Agree. Fatal Attraction presented someone with BPD to one of the worst extremes possible. Not so much with severity, though it certainly was severe, but the worst thing that can happen to you if you meet someone with it. Several with this disorder have it as a result of emotional trauma as a child.
A problem here is there hasn't been any good portrayals of it in television shows or film, and people draw over to Fatal Attraction as a type of default.
The only good portrayal of it that I can think of from a character most people would feel has a more positive portrayal is Starbuck in the new Battlestar Galactica. A problem there is that it's a niche show that most people didn't watch, and they only focused on her borderline PD in a few episodes.

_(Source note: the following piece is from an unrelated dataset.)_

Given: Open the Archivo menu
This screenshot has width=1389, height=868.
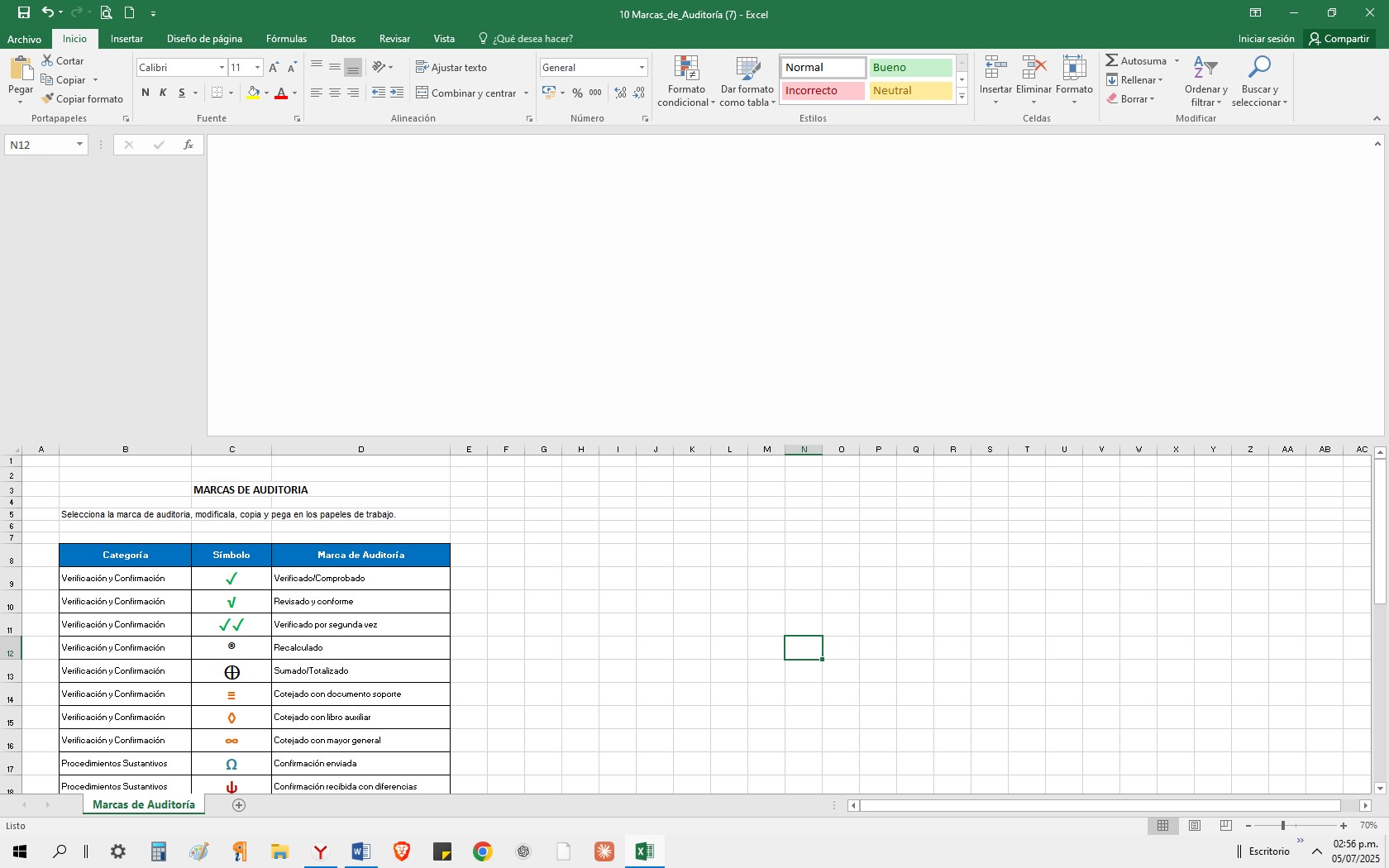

Another problem here is that most residents first encounter borderline PD is inpatient. Borderlines that make it to inpatient tend to be worse ones. There are many people with this disorder that are functioning in society and have it on a weaker extreme. If more doctors had their first and main exposure to someone with it in outpatient, I'd think their perspectives would be more positive. Further, most doctors aren't trained in DBT, the accepted form of treatment for this disorder, and this just ups the frustration with this disorder that is wrongfully taken out on the patient. Another problem is frequent flyer borderlines to the ER and inpatient should be in a 24-hour DBT ACT team where the team can divert and prevent them from going to the hospital in the first place. Most areas don't have this, let alone even outpatient DBT. There's one in my area but only because a doctorate level grad student in counseling made one as her thesis project and it's stuck since then.